Kingdom Come has the familiar Ballard mix of absurdity, resonance and teasing humour. Among his favourite books he counts Alice's Adventures in Wonderland, Moby Dick, Brave New World, Catch-22 - all self-contained worlds with their own bizarre logic. "Realism doesn't really suit the novel anymore. It simply cannot compete with the cinema, television or the TV commercial in creating a naturalistic image of the world. The novel is at its best when it creates its own world from scratch."

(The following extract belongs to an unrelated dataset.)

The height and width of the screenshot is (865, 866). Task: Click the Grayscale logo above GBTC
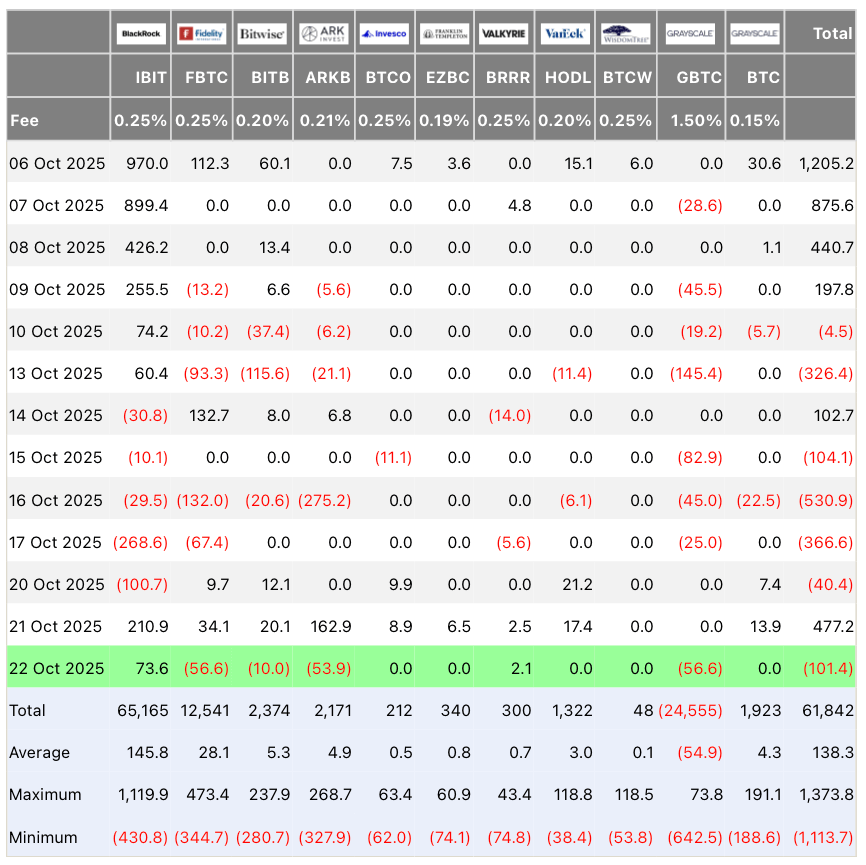pos(690,34)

According to Ballard, however,"Life is filled with surrealist moments, if we only saw them... Human beings," he adds, "are the only members of the animal kingdom whose normal state of mind is pretty close to madness." As a boy, he witnessed much violence. He became distrustful of conventional reality. "I realised that what we think of as conventional reality - this quiet suburban street, for instance - is just a stage set that can be swept away." Ballard considers himself a libertarian. "I'm all for free sex, alcohol and would liberalise the drug laws if some way could be found to protect adolescents." As a writer, however, he says, "I do tend to moralise. I regret it. It turns you into a kind of salesman. I'm selling this season's hot new line: Psychopathology!" Ballard chuckles. "I do come on a bit hard sometimes through these ideas of mine. I sort of repeat myself, but I'm driving the message home."

Biography: J G Ballard

J G Ballard was born in Shanghai in 1930. His internment during the war inspired his most famous novel, Empire of the Sun (filmed by Steven Spielberg). Returning to England in 1946, he spent two years reading medicine at Cambridge University. Keen to write, he took various jobs from Covent Garden porter to trainee RAF pilot in Canada. He began by writing science fiction short stories and in 1962 published his first major work, The Drowned World. Many novels have followed including The Atrocity Exhibition, Crash (filmed by David Cronenberg), High Rise, Cocaine Nights and the award-winning Super-Cannes. His wife died in 1964 leaving him with three young children. He lives in Shepperton. Kingdom Come is published by Fourth Estate.